# coconut oil that is colored



## Steve85569 (Nov 19, 2015)

I found some on line that is a real good price but it has been coloured to resemble butter ( yellow). Can I still use it to make soap or will the oil misbehave in peculiar ways?

Thanks in advance for your help.
Steve


----------



## luebella (Nov 19, 2015)

What was it colored with?


----------



## Steve85569 (Nov 20, 2015)

Beta carotine.
Wonder what the sap value is for that.


----------



## Steve85569 (Nov 20, 2015)

Vitamin A. 
It will probably leave some tinge after the lye gets done with it. I read a blog from another soaper that tried to use the vitamin capsules as a dye.

For the price I'm seeing I think I'll make an order just to see. I may end up with a bunch of yellow and orange soap. On the other hand a little mica may end up making some interesting colour combinations.


----------



## Susie (Nov 20, 2015)

I use Beta Carotene to color soap frequently.  It has no sap value, but gives a lovely sunshiny yellow soap.  I just snip the end of the capsule off before squeezing into my oils.  Zap with the stickblender a couple of seconds before adding the lye water.  I would not hesitate to use that CO if those are the only two ingredients.


----------



## Steve85569 (Nov 20, 2015)

TY Susie!
$9.42 a gallon sounds like a good price to me so I'm going to be making soaps with a sunshiny yellow color to them.

http://www.wayfair.com/keyword.php?keyword=coconut+oil&ust=&command=dosearch&new_keyword_search=true

If you're interested. If I buy lots the shipping is free!


----------



## dixiedragon (Nov 20, 2015)

I've used oil like that. It's fine.

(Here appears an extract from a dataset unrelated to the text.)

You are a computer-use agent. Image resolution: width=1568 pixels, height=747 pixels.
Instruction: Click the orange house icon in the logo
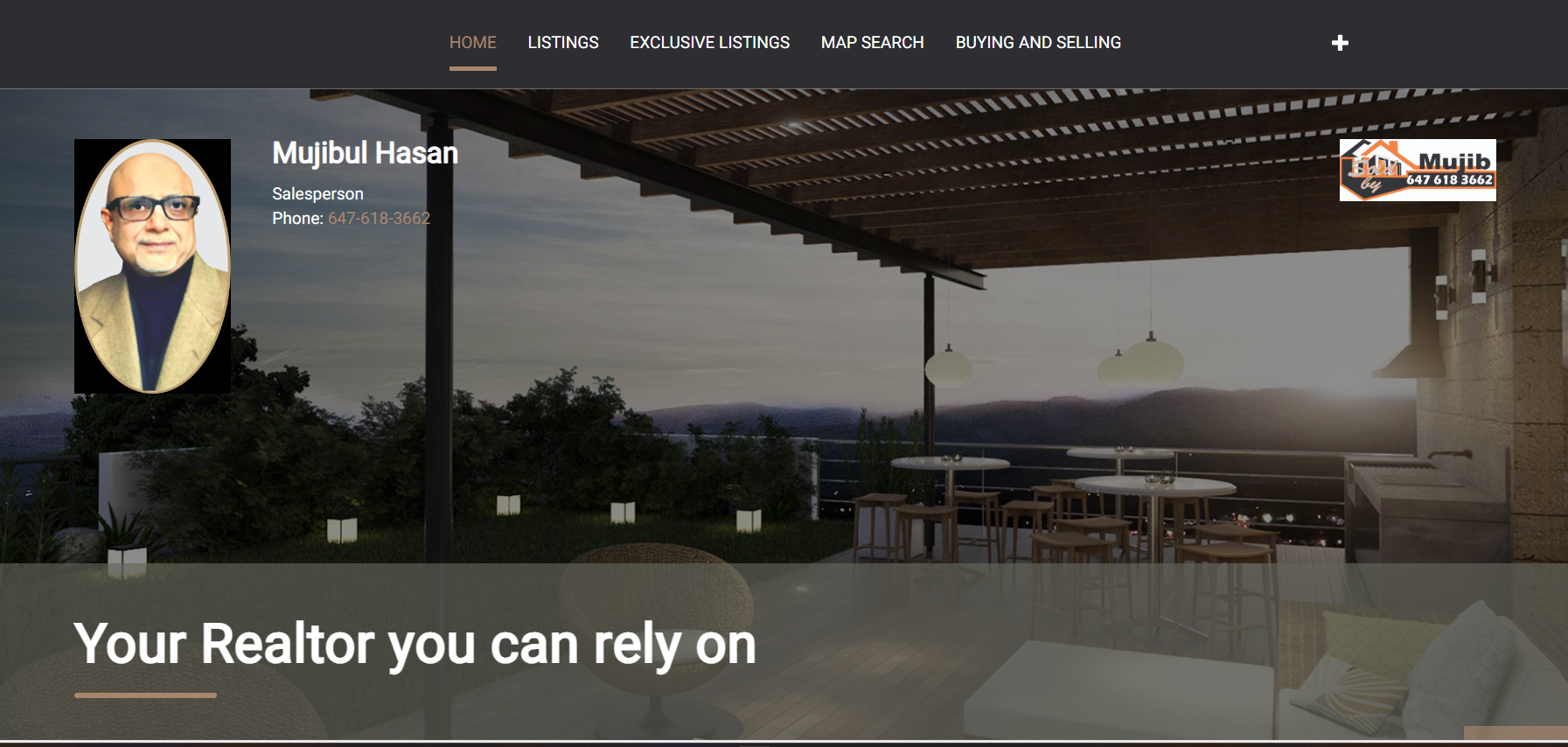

Your soap will be yellow or orange - mine was the color of cheddar cheese. (which is also colored with beta carotene, btw)


----------



## BrewerGeorge (Nov 20, 2015)

Steve85569 said:


> TY Susie!
> $9.42 a gallon sounds like a good price to me so I'm going to be making soaps with a sunshiny yellow color to them.
> 
> http://www.wayfair.com/keyword.php?keyword=coconut+oil&ust=&command=dosearch&new_keyword_search=true
> ...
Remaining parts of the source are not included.